ROMA – Continua il lavoro del Governo sul ‘pacchetto Madia’, in tutto dieci decreti attuativi, ed è probabile la discussione nel Cdm della prossima settimana, il 20 gennaio, dopo il voto sulle riforme istituzionali in Senato. Lo annuncia Renzi nella sua enews.

NODI – D’altra parte restano ancora alcuni nodi da scogliere che toccano diversi capitoli, dalla stretta sulle partecipate all’accorpamento della Forestale, passando per il cosiddetto Freedom of information act (Foia), che obbliga le amministrazioni a una completa trasparenza nei confronti dei cittadini.

DECRETI – Il premier Matteo Renzi, ha ricordato che l’obiettivo è “la semplificazione amministrativa”. Si parte col fare ordine nella giungla delle partecipate, su cui si abbatterà una scure che, secondo fonti vicine al dossier, dovrebbe portare come minimo, risultato di una prima tornata di tagli, ad eliminare oltre duemila ‘scatole vuote’.

FANNULLONI – Chi «timbra e se ne va» verrà «licenziato entro 48 ore» e «il dirigente che non procede al licenziamento rischia lui stesso di essere mandato a casa». Renzi annuncia il pugno duro sui furbetti del cartellino, i cosiddetti fannulloni della Pubblica Amministrazione, che però il premier preferisce chiamare «truffatori», ricordando i casi di Sanremo e le recenti cronache di Roma.

NUMERI – Sui numeri c’è però ancora grande incertezza visto che a oggi ogni autorità fa un conto diverso. Il decreto infatti prescrive innanzitutto una ricognizione delle partecipazioni dopo di che niente dovrebbe più sfuggire, visto che ci sarà un ‘cervellone’, un sorta di grande fratello delle società pubbliche, che terrà tutto sotto controllo attraverso un apposito elenco. Il nome ufficiale è ‘Organo di vigilanza delle società a partecipazione pubblica’ e avrà anche poteri di ispezione, ma ancora non è stato deciso se sarà istituito presso il Dipartimento della Funzione Pubblica o al ministero dell’Economia.

SERVIZI LOCALI – Altri aggiustamenti al decreto potrebbero riguardare le tappe in cui si snoderebbe la crisi d’impresa. In combinato disposto con il Testo unico sulle partecipate viaggia quello sui servizi pubblici locali e la questione gira intorno alla privativa comunale sulla gestione rifiuti: una prima bozza ne imponeva l’abolizione a partire dal 2017, ma sembra ci sia stata una marcia indietro. Sempre in tema di rifiuti, la regolazione del settore dovrebbe passare sotto l’Autorità per l’energia, ma anche su questo punto non è detta l’ultima.

FORESTALE – Un altro capitolo delicato riguarda lo scioglimento del Corpo Forestale che passerebbe ai Carabinieri. I sindacati hanno alzato sin dall’inizio la voce, schierandosi contro la “militarizzazione” del corpo e proprio per questo il Governo sta cercando di ricavare spazi in modo da consentire il passaggio, per chi ne fa richiesta, in altri corpi (come Polizia e Guardia di Finanza).

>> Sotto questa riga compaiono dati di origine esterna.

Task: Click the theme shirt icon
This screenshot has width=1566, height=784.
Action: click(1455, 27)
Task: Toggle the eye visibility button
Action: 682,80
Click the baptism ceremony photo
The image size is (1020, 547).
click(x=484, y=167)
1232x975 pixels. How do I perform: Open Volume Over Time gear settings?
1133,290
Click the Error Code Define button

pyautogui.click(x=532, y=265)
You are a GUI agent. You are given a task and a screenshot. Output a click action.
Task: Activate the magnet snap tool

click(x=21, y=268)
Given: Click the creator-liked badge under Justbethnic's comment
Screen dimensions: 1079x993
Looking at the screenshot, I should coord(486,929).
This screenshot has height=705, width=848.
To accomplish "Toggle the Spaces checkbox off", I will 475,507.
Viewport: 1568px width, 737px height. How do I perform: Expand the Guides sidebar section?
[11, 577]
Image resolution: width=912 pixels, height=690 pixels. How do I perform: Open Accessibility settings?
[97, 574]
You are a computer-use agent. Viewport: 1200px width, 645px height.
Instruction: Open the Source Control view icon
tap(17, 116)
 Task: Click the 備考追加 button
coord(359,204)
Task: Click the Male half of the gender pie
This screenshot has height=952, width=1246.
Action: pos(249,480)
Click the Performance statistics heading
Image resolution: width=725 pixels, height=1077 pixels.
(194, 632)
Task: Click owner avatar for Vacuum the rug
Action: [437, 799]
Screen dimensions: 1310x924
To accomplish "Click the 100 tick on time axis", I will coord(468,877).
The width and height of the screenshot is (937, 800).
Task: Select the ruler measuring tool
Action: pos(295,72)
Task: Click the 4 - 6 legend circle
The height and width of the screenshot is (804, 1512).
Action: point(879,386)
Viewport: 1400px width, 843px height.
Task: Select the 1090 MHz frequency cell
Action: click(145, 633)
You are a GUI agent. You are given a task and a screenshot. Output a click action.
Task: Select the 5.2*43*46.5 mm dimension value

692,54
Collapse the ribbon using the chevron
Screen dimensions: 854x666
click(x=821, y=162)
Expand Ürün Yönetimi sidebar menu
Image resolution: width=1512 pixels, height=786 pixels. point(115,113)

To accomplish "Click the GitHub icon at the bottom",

CAMERE COMMERCIO – Il lavoro di limatura prosegue anche per il testo che riforma le Camere di Commercio e qualcosa sta cambiando anche nel provvedimento che introduce il nuovo Codice dell’amministrazione digitale, con l’anticipo al 2018 del domicilio digitale, l’indirizzo elettronico che manderà definitivamente in pensione la ‘vecchia’ cassetta postale. Sono ancora da superare delle resistenze sul fronte trasparenza, dato che con l’arrivo del Foia chiunque potrà chiedere un dato a qualsiasi amministrazione, senza bisogno di motivazioni. La risposta dovrà arrivare entro trenta giorni altrimenti si incorre in sanzioni (in materia sarà competente l’Anac).

PORTI – In dirittura d’arrivo anche il decreto che concretizza il taglio delle autorità portuali, portandole da 24 a 15.

SINDACATI – Intanto i sindacati del pubblico impiego dichiarano ‘guerra’ al Governo, annunciando stop regionali per arrivare a uno sciopero nazionale a primavera. L’obiettivo è ottenere al più presto il rinnovo contrattuale e sul punto Cgil, Cisl e Uil mettono precisi paletti e provvederanno a presentare una proposta unitaria sul nuovo modello di contratto.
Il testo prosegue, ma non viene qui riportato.